Abstract

Dear Editor,
A
In March, the CMS and the office of inspector general notified beneficiaries that nonpublic facing video applications such as FaceTime or Skype could be used for an audio-visual telemedicine visit. Because in-person care could increase the risk of COVID-19 transmission, this was essential and released providers of the need to negotiate contracts with video platform vendors, often a lengthy process that would be a deterrent to immediate medical care. 3
Other and more significant allowances are that CMS is allowing the performance of a telehealth visit in patients' homes and reimbursing for these services regardless of geographic locale (e.g., urban or rural). Furthermore, in CMS' List of Telehealth Services, 4 additional common procedural terminology codes were added to the approved list for use during the pandemic, as well as indicating other services requiring a face-to-face encounter (synchronous video or in-person) could be done through audio. This addition supported an effort by CMS to maintain as much health services equity as could be provided in a remote manner during the PHE.

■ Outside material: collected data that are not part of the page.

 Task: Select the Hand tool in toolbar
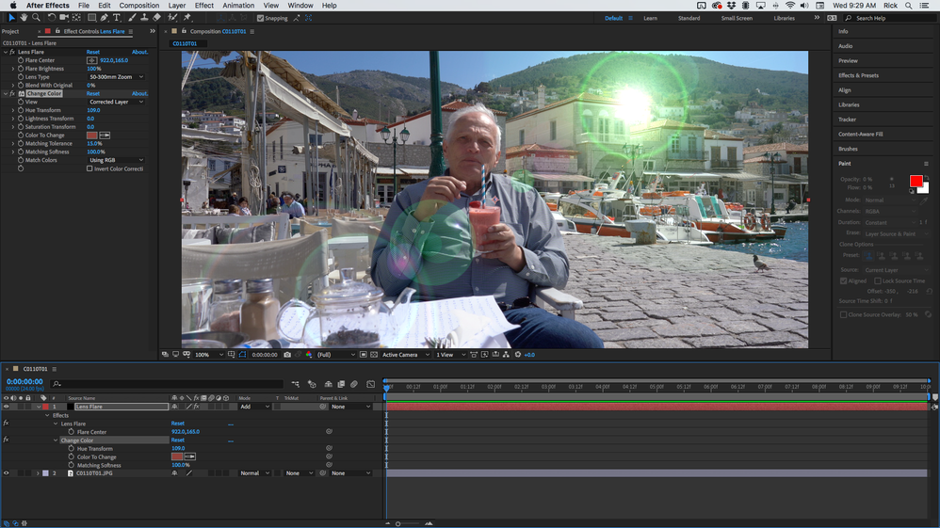tap(24, 18)
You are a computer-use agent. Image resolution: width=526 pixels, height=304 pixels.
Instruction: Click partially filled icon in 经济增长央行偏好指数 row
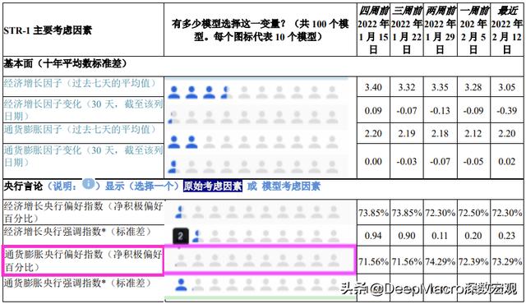pyautogui.click(x=179, y=213)
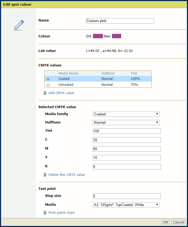Click the Print patch chart link
Viewport: 188px width, 227px height.
(61, 213)

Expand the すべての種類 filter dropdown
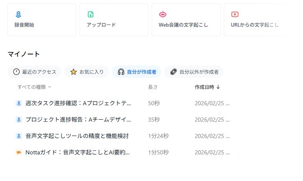click(x=34, y=87)
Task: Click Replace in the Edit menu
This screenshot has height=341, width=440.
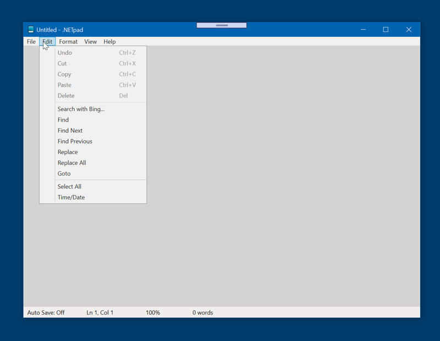Action: coord(68,152)
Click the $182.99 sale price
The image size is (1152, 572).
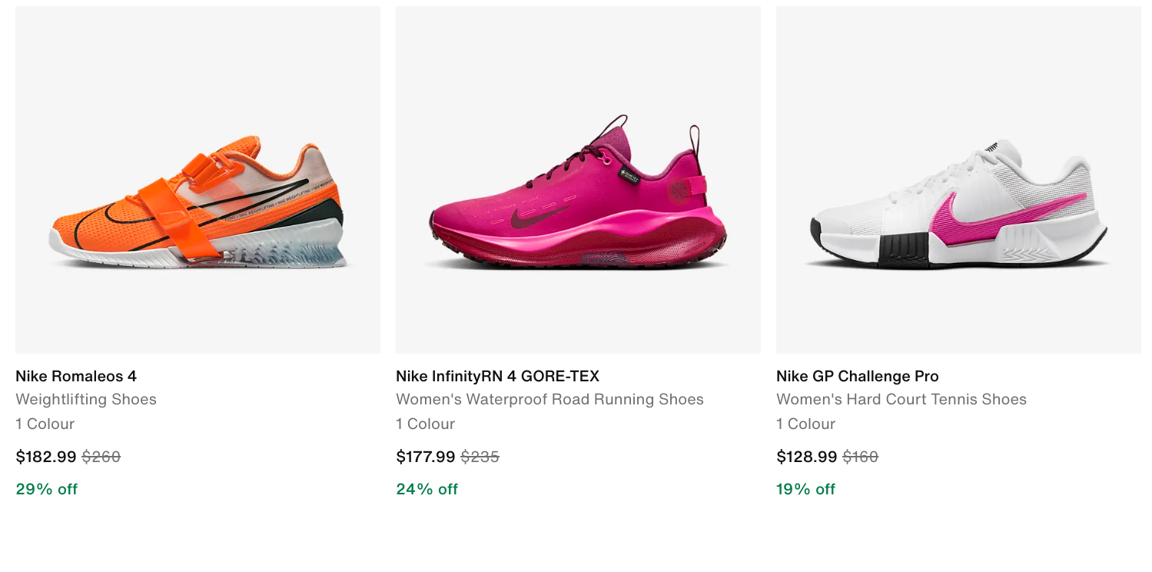(46, 457)
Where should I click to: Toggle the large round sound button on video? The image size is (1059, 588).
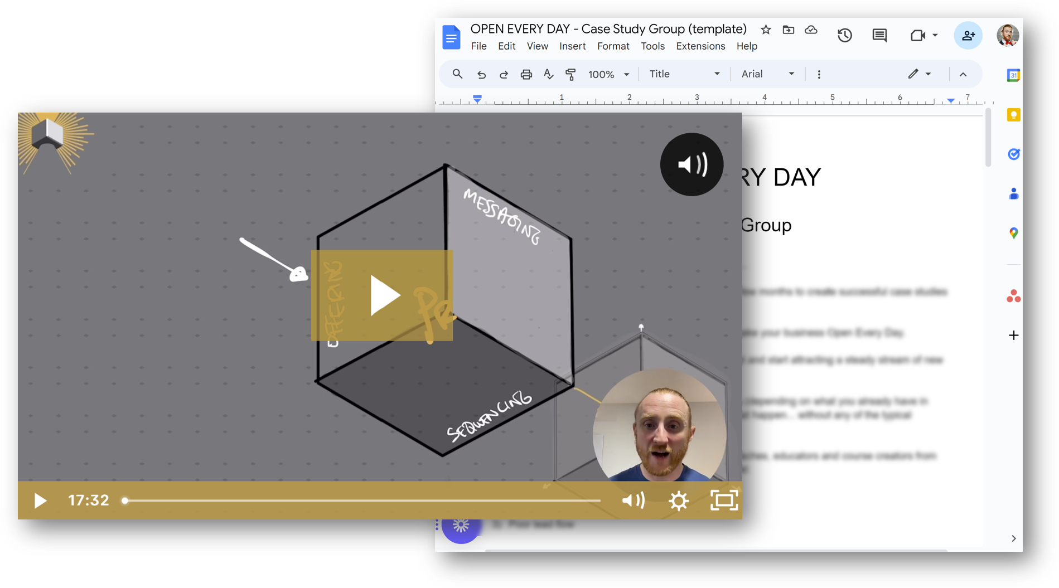692,164
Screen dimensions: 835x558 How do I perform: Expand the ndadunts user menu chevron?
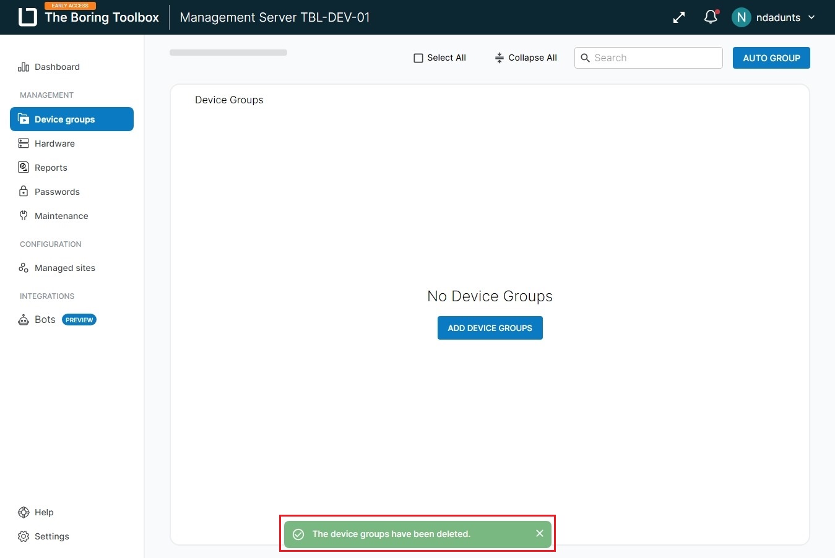click(x=811, y=17)
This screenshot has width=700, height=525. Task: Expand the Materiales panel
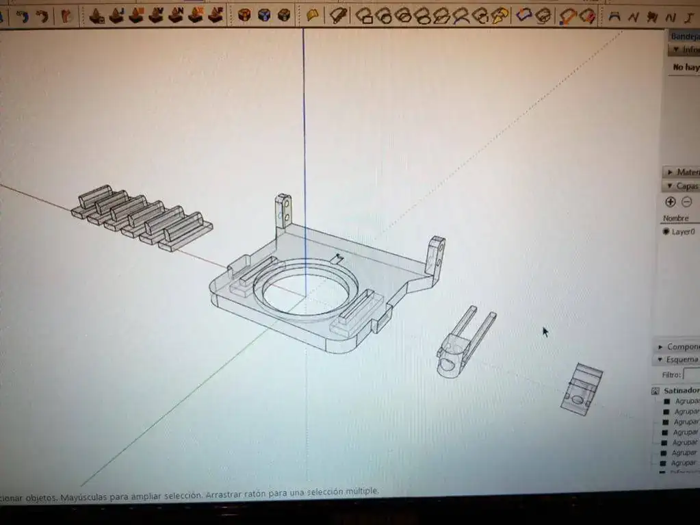670,172
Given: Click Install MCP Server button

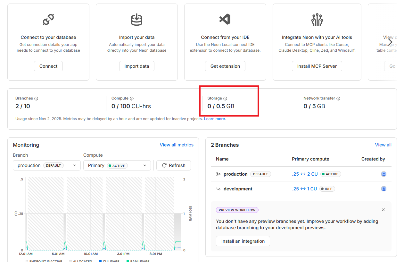Looking at the screenshot, I should 317,66.
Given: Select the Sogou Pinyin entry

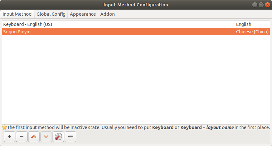Looking at the screenshot, I should click(x=17, y=32).
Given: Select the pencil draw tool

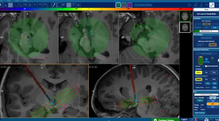Looking at the screenshot, I should click(x=54, y=5).
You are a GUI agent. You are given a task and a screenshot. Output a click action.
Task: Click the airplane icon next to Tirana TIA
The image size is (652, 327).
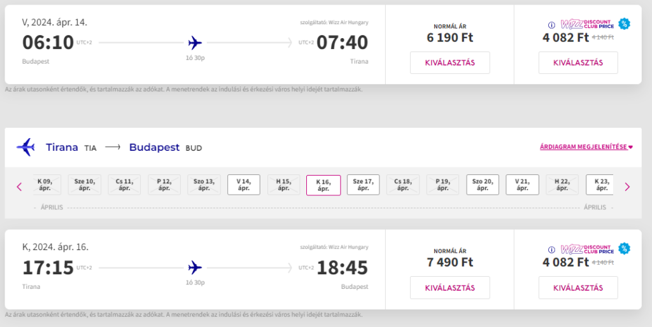[x=26, y=147]
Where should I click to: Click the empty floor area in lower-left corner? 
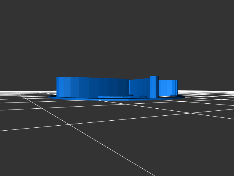click(x=23, y=155)
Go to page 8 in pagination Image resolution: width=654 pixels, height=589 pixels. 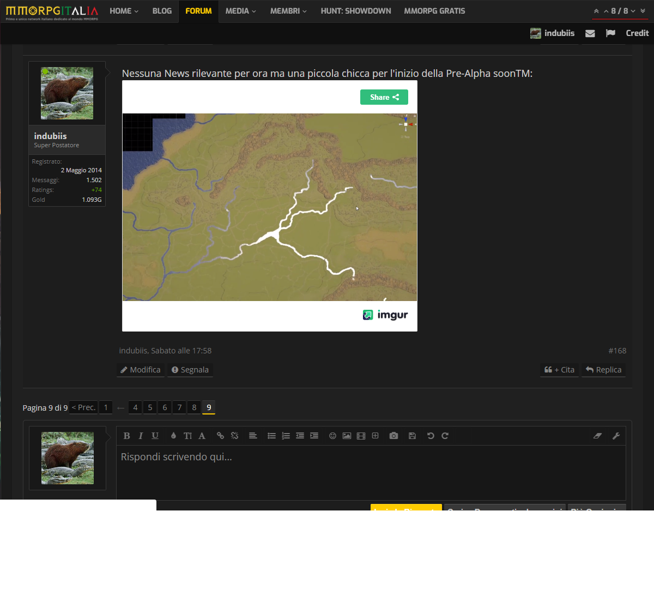coord(194,407)
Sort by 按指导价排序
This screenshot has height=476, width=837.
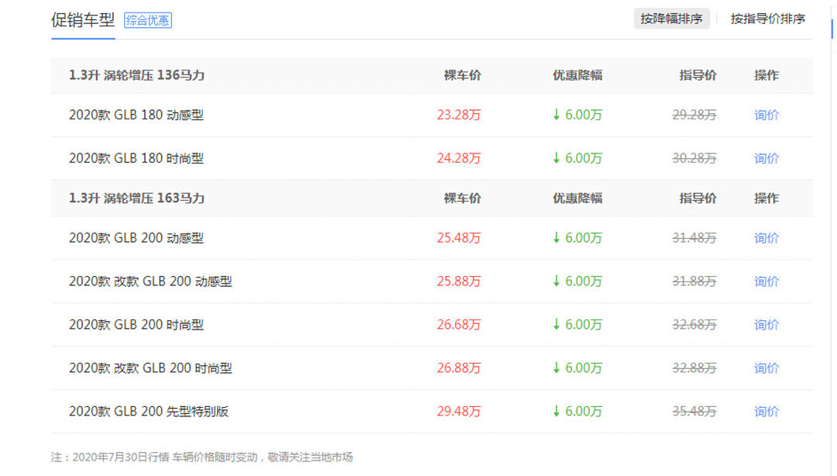pos(767,19)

The three changes mentioned use of familiar and common audio–video applications, CMS' recognition of patients' homes as an originating site, and the payment for that service, while also recognizing the telephone as a tool for conducting patient care, have allowed for the expansion and acceptance of telehealth as another mode of care delivery. Any care that can be done outside of a clinic and in your patients' homes is beneficial whether or not there is a PHE, and continuous glucose monitoring (CGM) interpretation is a great addition to the diabetes physician's virtual “bag.”